Color tools

Convert any colour between HEX, RGB and HSL in real time — and copy the value you need in one click.

One colour, three ways to write it

A single on-screen colour can be written in several notations, and web work constantly moves between them. A designer hands you a #3B82F6 hex code from a style guide; the canvas API you are scripting wants raw rgb() channels; and to build a hover state you really want hsl() so you can nudge the lightness without touching the hue. This tool keeps all three notations in sync: edit any one field and the other two — plus the live swatch on the left — update the instant the value becomes valid.

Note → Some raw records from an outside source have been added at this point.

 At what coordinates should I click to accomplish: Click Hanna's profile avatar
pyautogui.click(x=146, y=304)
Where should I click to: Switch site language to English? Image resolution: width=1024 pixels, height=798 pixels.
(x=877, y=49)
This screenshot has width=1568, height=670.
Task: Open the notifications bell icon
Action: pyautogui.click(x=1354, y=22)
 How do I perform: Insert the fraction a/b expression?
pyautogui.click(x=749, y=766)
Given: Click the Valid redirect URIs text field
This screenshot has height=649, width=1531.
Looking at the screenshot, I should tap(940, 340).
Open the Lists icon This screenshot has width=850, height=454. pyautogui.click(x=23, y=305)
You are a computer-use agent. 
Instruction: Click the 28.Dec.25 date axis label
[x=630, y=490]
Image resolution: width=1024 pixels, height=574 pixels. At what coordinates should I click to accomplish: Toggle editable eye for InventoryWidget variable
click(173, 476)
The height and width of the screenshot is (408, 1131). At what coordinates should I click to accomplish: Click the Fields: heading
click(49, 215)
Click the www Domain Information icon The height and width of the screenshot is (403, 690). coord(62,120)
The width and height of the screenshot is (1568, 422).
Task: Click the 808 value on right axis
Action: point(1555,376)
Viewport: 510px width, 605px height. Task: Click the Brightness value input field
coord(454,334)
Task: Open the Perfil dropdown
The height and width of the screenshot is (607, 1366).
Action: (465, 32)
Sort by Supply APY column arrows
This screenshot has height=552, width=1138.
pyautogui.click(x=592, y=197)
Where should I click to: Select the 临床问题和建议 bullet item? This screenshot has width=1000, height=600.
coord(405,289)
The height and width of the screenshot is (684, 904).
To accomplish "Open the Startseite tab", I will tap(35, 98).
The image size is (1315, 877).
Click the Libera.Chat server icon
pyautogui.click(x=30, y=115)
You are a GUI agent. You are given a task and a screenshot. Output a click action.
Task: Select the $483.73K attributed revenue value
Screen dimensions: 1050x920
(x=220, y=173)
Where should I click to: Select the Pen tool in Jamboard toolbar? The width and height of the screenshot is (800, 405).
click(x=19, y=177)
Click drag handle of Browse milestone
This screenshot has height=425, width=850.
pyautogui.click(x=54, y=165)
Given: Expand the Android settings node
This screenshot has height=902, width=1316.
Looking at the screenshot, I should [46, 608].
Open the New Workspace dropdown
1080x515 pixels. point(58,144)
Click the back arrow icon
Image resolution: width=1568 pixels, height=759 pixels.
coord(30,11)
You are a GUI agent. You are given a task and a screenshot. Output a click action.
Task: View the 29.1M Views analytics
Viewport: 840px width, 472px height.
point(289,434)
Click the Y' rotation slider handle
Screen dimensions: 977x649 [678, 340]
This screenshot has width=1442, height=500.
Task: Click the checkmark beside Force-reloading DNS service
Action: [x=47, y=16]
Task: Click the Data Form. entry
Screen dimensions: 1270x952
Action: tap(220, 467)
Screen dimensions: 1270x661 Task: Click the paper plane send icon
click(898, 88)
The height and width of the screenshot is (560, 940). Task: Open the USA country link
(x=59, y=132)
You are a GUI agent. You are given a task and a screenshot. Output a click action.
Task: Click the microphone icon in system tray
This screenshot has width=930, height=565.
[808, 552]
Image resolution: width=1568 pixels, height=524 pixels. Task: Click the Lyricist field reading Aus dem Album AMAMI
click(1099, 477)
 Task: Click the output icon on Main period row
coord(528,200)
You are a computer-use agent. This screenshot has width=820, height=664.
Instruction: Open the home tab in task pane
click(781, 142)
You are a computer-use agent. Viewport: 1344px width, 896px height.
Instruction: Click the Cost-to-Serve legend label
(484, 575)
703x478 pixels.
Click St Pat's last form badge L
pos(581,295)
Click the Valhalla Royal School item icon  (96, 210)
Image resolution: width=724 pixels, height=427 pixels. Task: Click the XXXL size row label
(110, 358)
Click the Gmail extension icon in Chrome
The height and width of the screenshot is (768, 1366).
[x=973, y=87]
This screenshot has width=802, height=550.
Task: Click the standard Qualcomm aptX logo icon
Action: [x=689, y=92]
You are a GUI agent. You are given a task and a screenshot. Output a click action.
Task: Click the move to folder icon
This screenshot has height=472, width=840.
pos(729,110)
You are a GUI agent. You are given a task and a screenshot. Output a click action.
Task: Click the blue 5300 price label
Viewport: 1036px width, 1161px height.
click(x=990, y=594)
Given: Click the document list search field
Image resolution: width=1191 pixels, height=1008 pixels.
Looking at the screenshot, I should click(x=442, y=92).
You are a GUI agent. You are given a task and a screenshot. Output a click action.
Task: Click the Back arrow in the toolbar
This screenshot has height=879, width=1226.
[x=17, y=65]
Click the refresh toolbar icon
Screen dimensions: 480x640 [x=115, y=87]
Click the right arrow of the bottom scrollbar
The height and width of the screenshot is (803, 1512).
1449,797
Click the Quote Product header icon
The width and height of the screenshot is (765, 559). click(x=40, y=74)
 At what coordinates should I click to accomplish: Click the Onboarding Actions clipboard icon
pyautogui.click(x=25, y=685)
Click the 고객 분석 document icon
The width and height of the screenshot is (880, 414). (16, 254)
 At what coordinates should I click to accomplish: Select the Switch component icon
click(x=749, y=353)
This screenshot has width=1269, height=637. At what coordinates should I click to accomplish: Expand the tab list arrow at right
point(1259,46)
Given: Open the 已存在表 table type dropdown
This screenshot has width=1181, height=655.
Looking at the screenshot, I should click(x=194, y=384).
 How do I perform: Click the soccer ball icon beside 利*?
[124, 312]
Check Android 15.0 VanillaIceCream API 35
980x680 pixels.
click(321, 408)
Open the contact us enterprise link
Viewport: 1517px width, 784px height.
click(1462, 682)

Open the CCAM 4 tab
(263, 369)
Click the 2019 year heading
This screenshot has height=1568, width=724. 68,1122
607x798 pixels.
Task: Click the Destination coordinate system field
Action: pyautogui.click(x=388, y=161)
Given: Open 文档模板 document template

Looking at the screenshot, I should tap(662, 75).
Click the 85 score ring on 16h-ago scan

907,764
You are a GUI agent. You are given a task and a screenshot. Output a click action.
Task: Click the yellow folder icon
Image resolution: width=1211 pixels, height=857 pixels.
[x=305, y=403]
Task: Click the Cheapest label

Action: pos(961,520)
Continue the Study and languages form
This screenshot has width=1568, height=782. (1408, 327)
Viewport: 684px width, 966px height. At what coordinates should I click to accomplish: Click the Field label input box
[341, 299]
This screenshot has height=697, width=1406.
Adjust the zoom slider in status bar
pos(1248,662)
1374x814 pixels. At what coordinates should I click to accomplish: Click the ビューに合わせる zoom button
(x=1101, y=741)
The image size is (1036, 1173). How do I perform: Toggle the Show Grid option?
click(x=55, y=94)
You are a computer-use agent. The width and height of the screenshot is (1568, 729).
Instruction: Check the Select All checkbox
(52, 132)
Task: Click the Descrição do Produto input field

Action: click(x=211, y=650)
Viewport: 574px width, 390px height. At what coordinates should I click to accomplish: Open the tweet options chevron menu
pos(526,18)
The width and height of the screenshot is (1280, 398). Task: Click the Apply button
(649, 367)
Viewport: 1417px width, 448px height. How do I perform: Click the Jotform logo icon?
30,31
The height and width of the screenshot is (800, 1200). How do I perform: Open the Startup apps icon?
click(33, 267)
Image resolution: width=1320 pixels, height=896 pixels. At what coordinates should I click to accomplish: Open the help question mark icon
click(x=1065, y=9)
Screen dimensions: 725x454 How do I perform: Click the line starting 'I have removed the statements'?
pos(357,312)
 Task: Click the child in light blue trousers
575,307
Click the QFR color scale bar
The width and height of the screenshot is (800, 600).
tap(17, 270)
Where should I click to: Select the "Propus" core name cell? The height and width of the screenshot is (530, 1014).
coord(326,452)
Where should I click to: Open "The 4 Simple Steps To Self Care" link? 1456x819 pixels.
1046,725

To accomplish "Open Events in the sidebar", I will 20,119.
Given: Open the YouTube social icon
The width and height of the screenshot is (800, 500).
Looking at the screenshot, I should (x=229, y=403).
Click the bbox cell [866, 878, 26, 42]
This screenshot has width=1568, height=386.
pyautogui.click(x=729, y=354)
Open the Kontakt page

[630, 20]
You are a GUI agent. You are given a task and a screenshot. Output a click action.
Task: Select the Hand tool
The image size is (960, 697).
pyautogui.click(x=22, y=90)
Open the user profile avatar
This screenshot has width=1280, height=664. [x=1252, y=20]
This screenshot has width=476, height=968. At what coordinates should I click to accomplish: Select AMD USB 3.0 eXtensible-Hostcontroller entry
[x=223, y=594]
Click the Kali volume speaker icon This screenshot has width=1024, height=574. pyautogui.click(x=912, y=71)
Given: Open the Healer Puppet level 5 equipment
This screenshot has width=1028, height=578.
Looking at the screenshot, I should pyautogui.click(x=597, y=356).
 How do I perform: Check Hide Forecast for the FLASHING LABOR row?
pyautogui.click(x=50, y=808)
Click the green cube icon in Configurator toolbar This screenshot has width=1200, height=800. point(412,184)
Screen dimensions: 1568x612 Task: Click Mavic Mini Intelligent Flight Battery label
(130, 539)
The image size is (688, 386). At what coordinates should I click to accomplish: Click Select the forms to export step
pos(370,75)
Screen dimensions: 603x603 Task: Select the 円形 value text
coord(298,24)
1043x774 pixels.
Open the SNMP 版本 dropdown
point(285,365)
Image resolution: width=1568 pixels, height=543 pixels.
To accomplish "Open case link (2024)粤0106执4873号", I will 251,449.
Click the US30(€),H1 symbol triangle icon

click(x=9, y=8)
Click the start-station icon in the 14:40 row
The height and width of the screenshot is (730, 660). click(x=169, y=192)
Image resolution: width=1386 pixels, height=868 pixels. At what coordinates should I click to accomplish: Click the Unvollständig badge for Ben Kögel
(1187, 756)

Everything is the same colour underneath. HEX and RGB are just two ways of writing the amount of red, green and blue light a pixel emits (HEX in base-16 byte pairs, RGB in plain decimals 0–255). HSL re-describes that same point as a position on the colour wheel, so it reads the way humans think about colour rather than the way a screen produces it.

A worked example

Take #3B82F6. Splitting it into byte pairs gives 3B, 82 and F6, which in decimal are 59, 130 and 246 — so rgb(59, 130, 246). Running those channels through the HSL formula lands on hsl(217, 91%, 60%): a hue of 217° (a confident blue), high saturation, and a lightness just above the midpoint. Want the complementary colour for an accent? Add 180° to the hue to get hsl(37, 91%, 60%), a warm amber — same vividness, opposite side of the wheel.

When to reach for each format

FormatParametersRangeBest for
HEX #RRGGBB #000000 – #FFFFFF Style guides, CSS, branding — the most compact written form.
RGB Red, Green, Blue 0 – 255 each Canvas, image processing and fading individual channels in code.
HSL Hue, Saturation, Lightness 0–360° / 0–100% / 0–100% Tints, shades, hover states and generating harmonious palettes.

Building a palette from one hue

Because HSL isolates the hue, you can derive a whole scheme by rotating one number while keeping saturation and lightness fixed:

  • Complementary: add 180° for a high-contrast accent.
  • Analogous: shift ±30° for calm, cohesive neighbours.
  • Triadic: add 120° and 240° for a vivid, balanced trio.
Privacy note: there is no server behind this tool. Conversions, validation and the preview all run on your device with JavaScript, so any proprietary brand colours you paste stay entirely in this browser tab.

Frequently asked questions

Are my colours sent to a server?

No. Every conversion between HEX, RGB and HSL runs in your browser with plain JavaScript. Your brand colours, palette values and project assets are never uploaded, logged or stored anywhere.

Can I use shorthand HEX like #FFF?

Yes. Three-digit shorthand is expanded automatically — #FFF becomes #FFFFFF, and #3AF becomes #33AAFF. You can also paste a value with or without the leading # and the converter will normalise it.

Why do RGB and HSL sometimes round differently?

HSL is a different coordinate system from RGB, and the maths involves division that does not always land on whole numbers. Values are rounded to the nearest integer for display, so converting HEX to HSL and back can occasionally shift a channel by one. The preview always reflects the true colour.

What is the difference between RGB and HSL?

RGB describes a colour by how much red, green and blue light it mixes (0–255 each), which mirrors how a screen produces it. HSL describes the same colour by Hue (its position on the colour wheel), Saturation (how vivid it is) and Lightness (how bright it is), which is far more intuitive for designing tints, shades and palettes.

How do I build a colour scheme from one colour?

Convert your base colour to HSL, then rotate the Hue. Adding 180° gives the complementary colour, ±30° gives analogous colours, and +120°/+240° gives a triadic set. Because only the Hue changes, the colours stay balanced in saturation and lightness.